Scientific classification
- Domain: Eukaryota
- Kingdom: Fungi
- Division: Ascomycota
- Class: Sordariomycetes
- Order: Hypocreales
- Family: Clavicipitaceae
- Genus: Epichloë
- Species: E. australiensis
- Binomial name: Epichloë australiensis (C.D. Moon & Schardl) Leuchtm.
- Synonyms: Neotyphodium australiense C.D. Moon & Schardl;

= Epichloë australiensis =

- Authority: (C.D. Moon & Schardl) Leuchtm.
- Synonyms: Neotyphodium australiense C.D. Moon & Schardl

Species of fungus

Epichloë australiensis is a systemic and seed-transmissible symbiont of the grass Echinopogon ovatus. It was originally described as a Neotyphodium species but later transferred to the genus Epichloë.

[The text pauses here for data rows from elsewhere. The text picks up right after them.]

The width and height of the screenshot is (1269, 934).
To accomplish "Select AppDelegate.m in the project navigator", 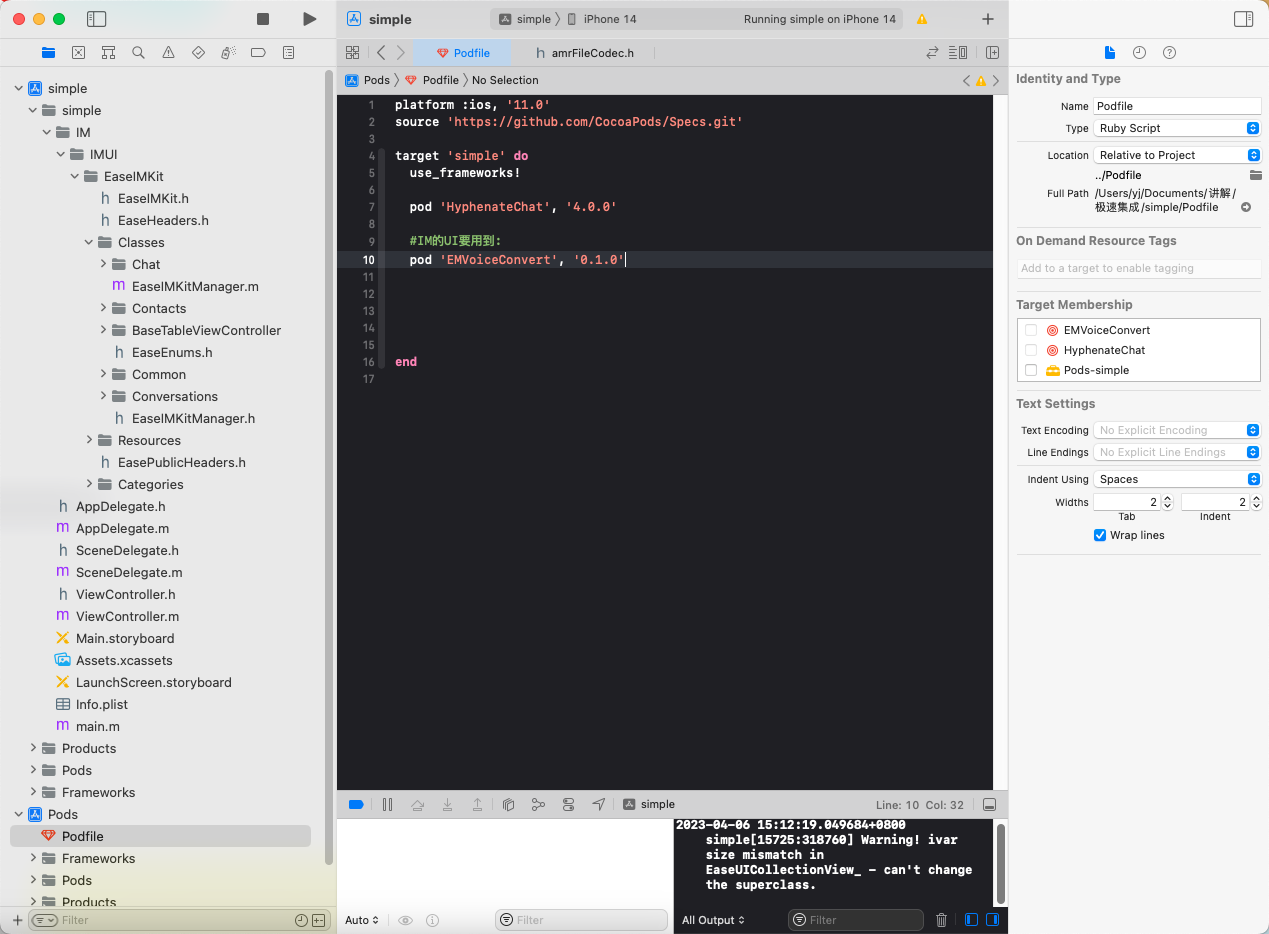I will click(x=122, y=528).
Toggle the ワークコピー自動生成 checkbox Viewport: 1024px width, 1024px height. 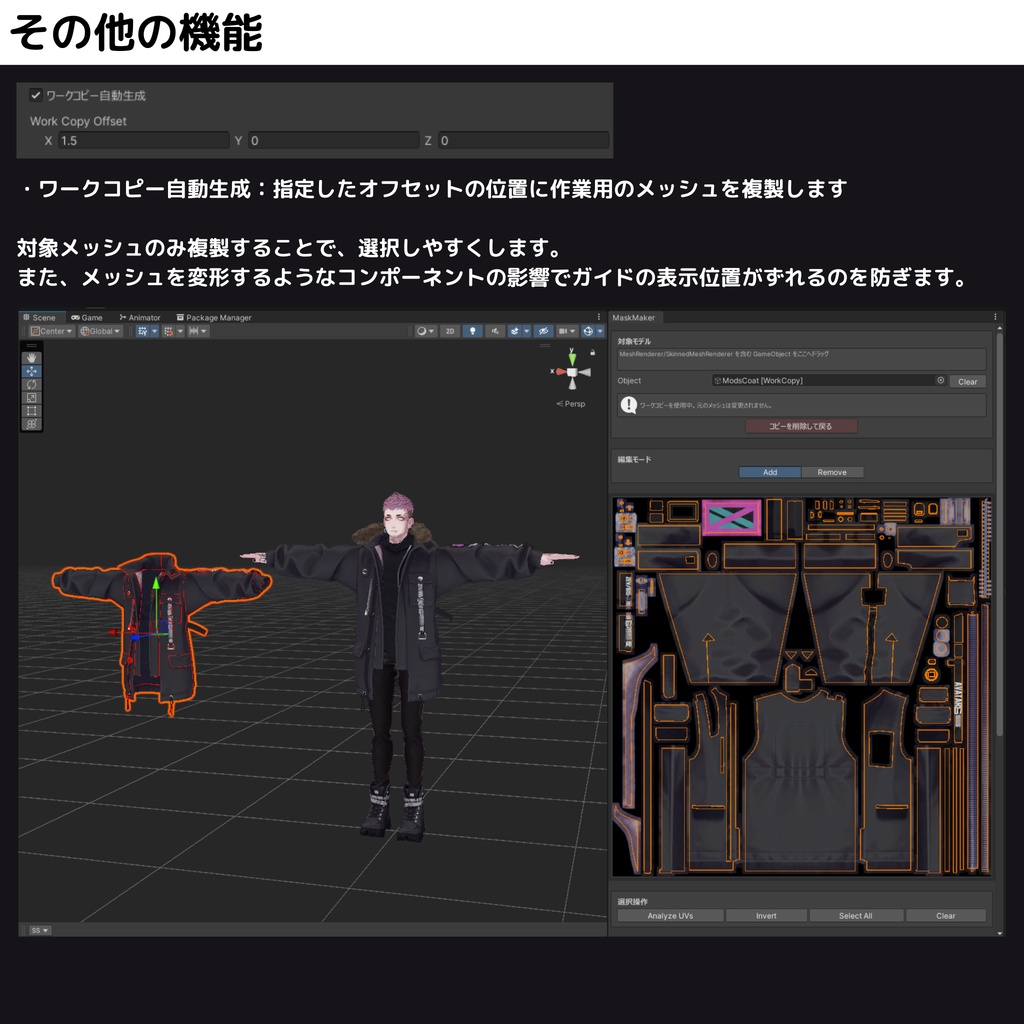(34, 95)
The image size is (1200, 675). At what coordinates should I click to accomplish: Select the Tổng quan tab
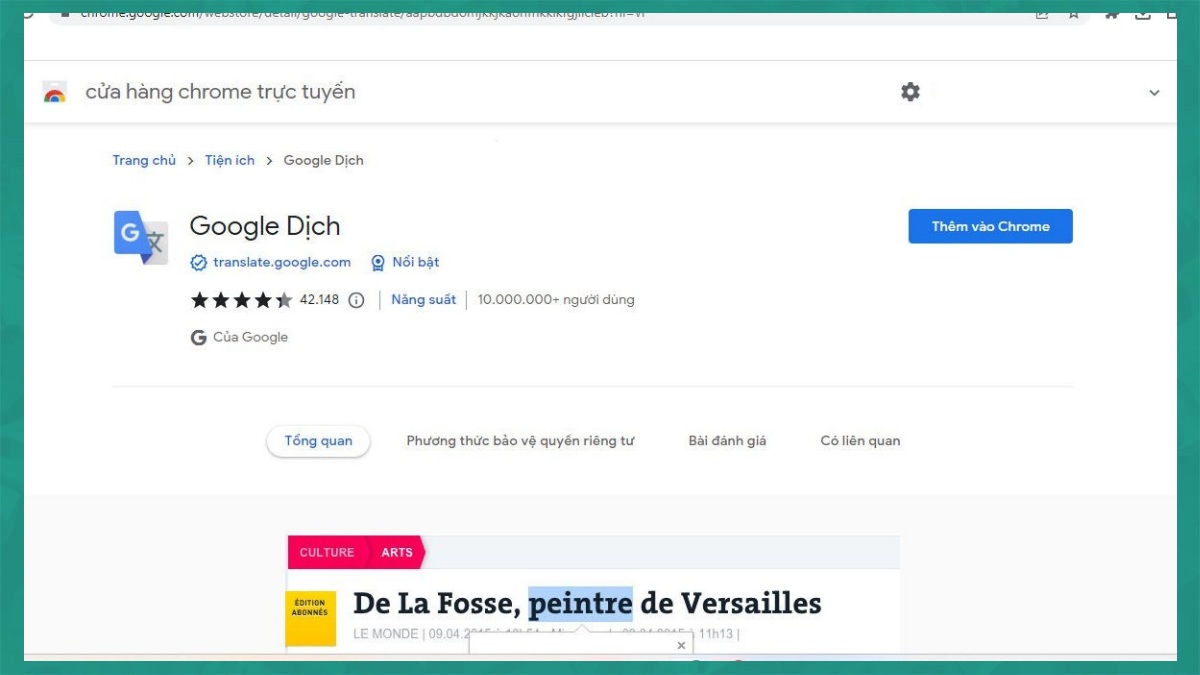point(318,440)
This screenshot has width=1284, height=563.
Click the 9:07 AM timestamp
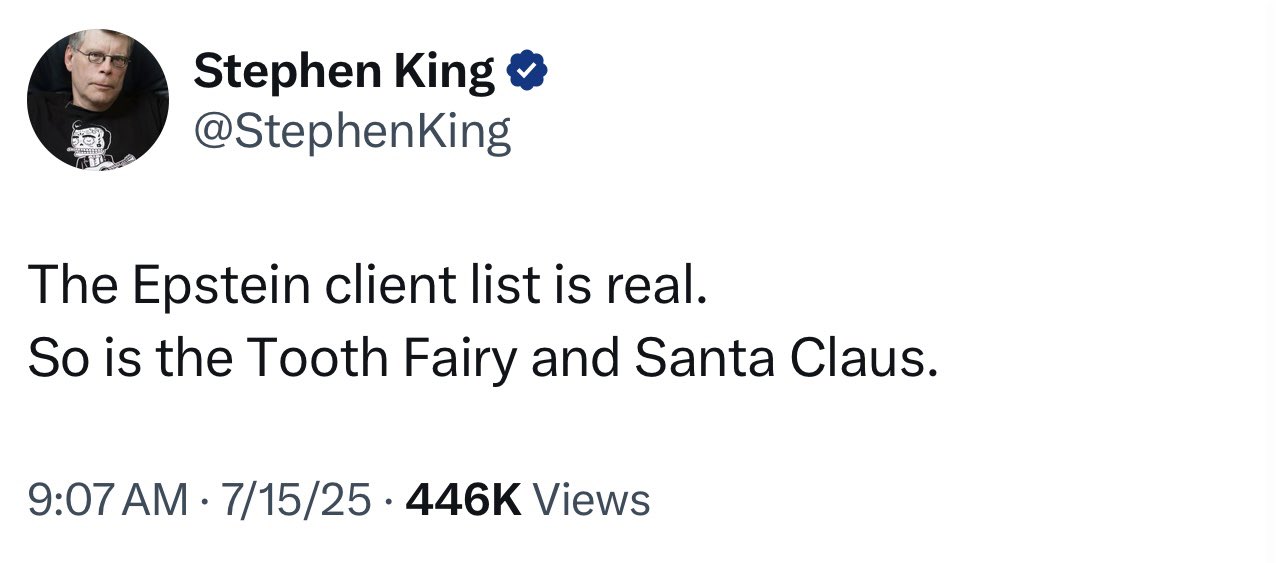pos(108,499)
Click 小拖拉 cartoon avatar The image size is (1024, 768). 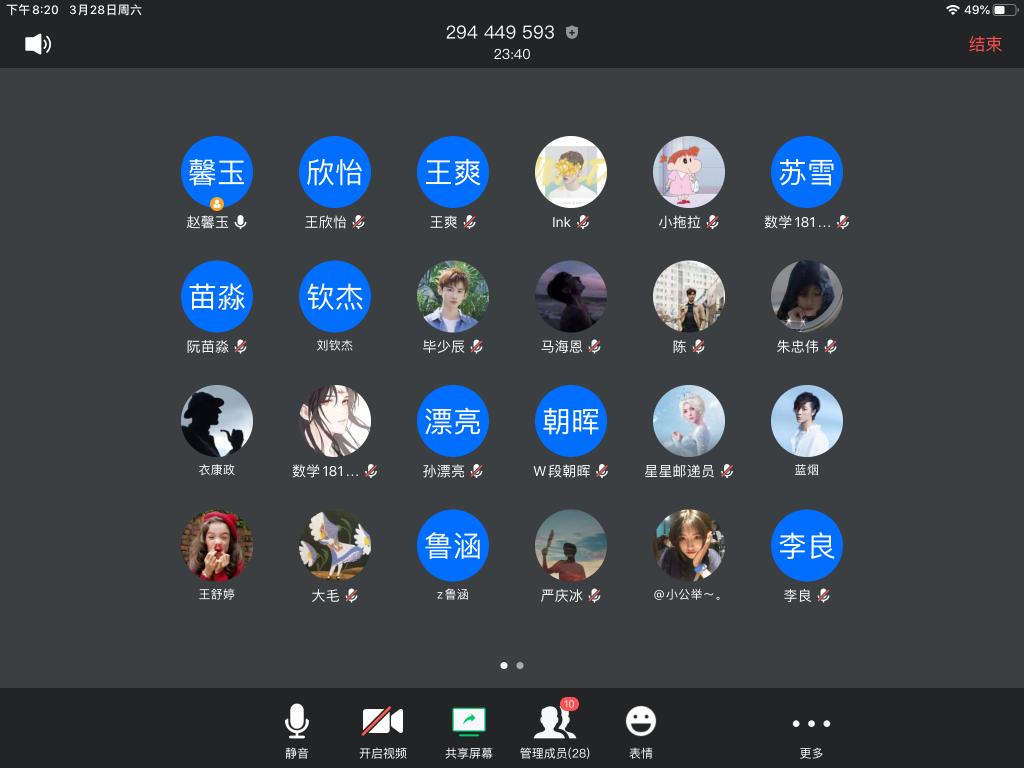tap(689, 172)
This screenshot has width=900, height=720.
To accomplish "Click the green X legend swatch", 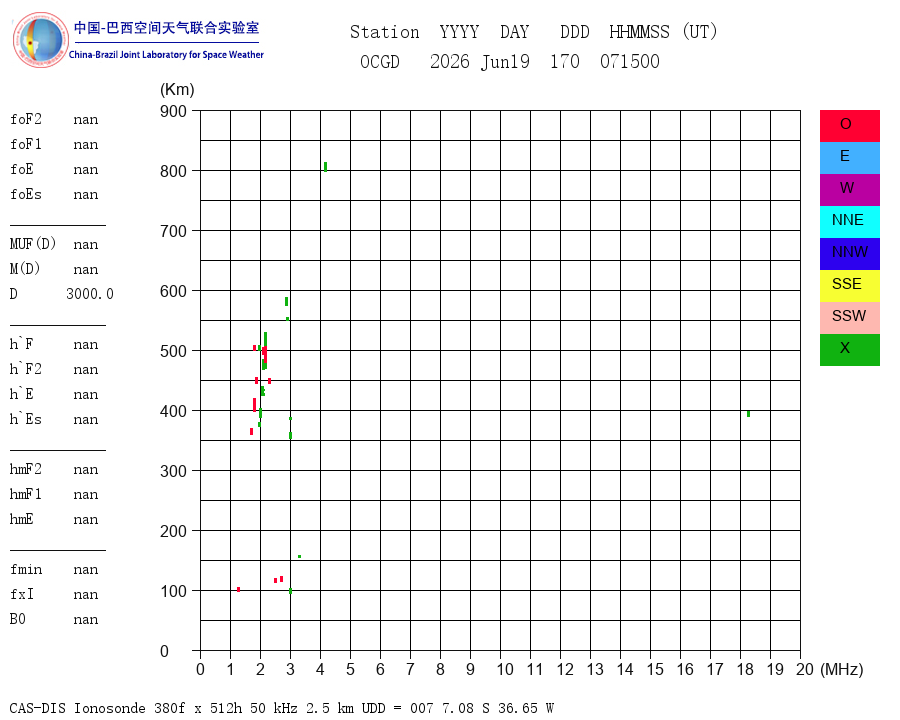I will tap(849, 350).
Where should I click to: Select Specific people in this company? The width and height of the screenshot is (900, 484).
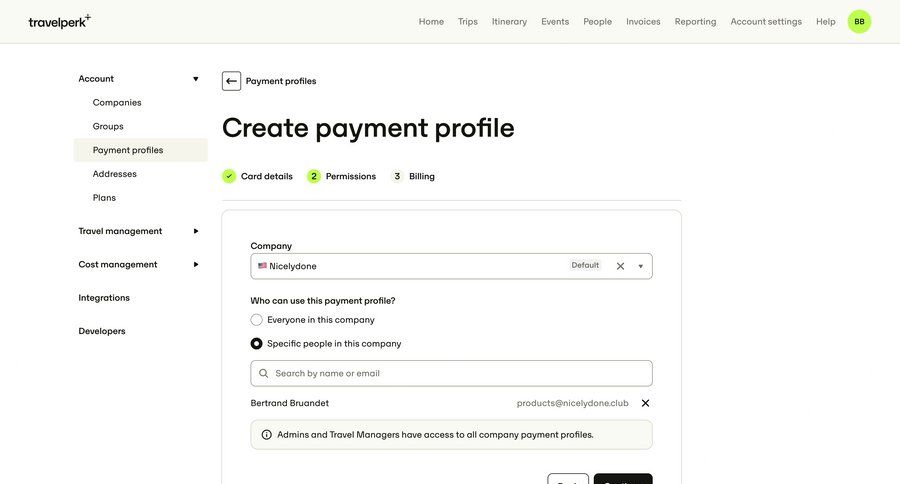[257, 343]

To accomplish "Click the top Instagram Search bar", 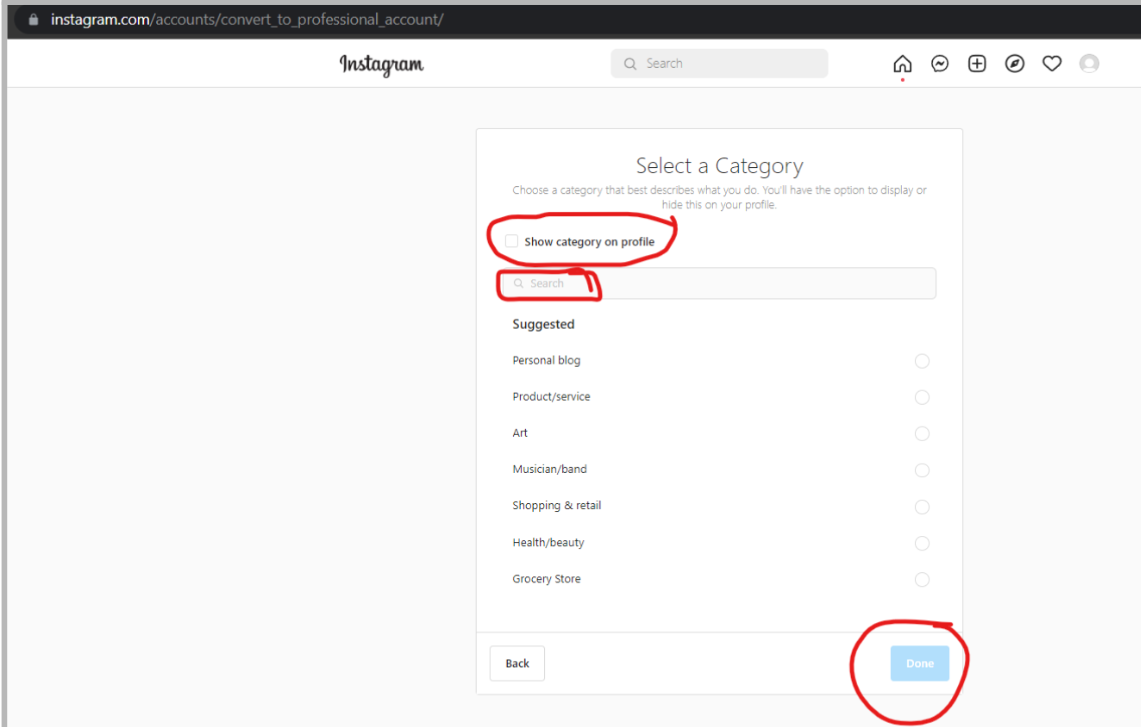I will click(x=720, y=64).
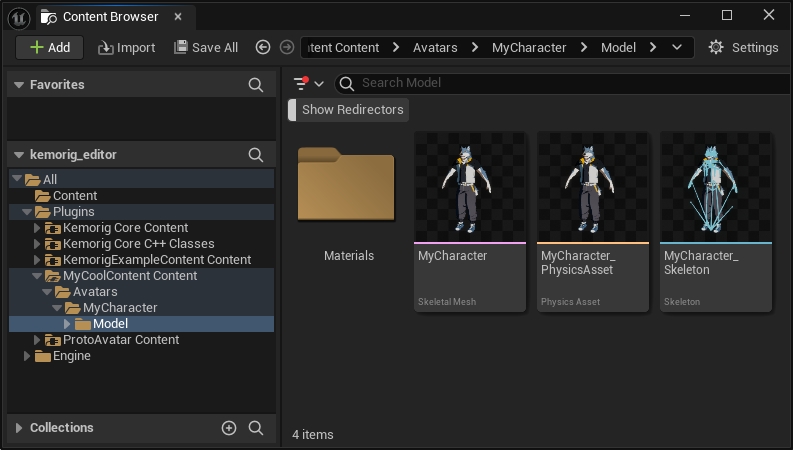The width and height of the screenshot is (793, 450).
Task: Click the Import button
Action: click(x=126, y=47)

To date, Epichloë australiensis has only been found in some Australian populations of its host grass, whereas other populations in Australia and New Zealand have Epichloë aotearoae. Molecular phylogenetic analysis indicates that Epichloë australiensis is an interspecific hybrid, and that its closest teleomorphic (sexual) relatives are Epichloë festucae and a strain in the Epichloë typhina complex (from Poa pratensis).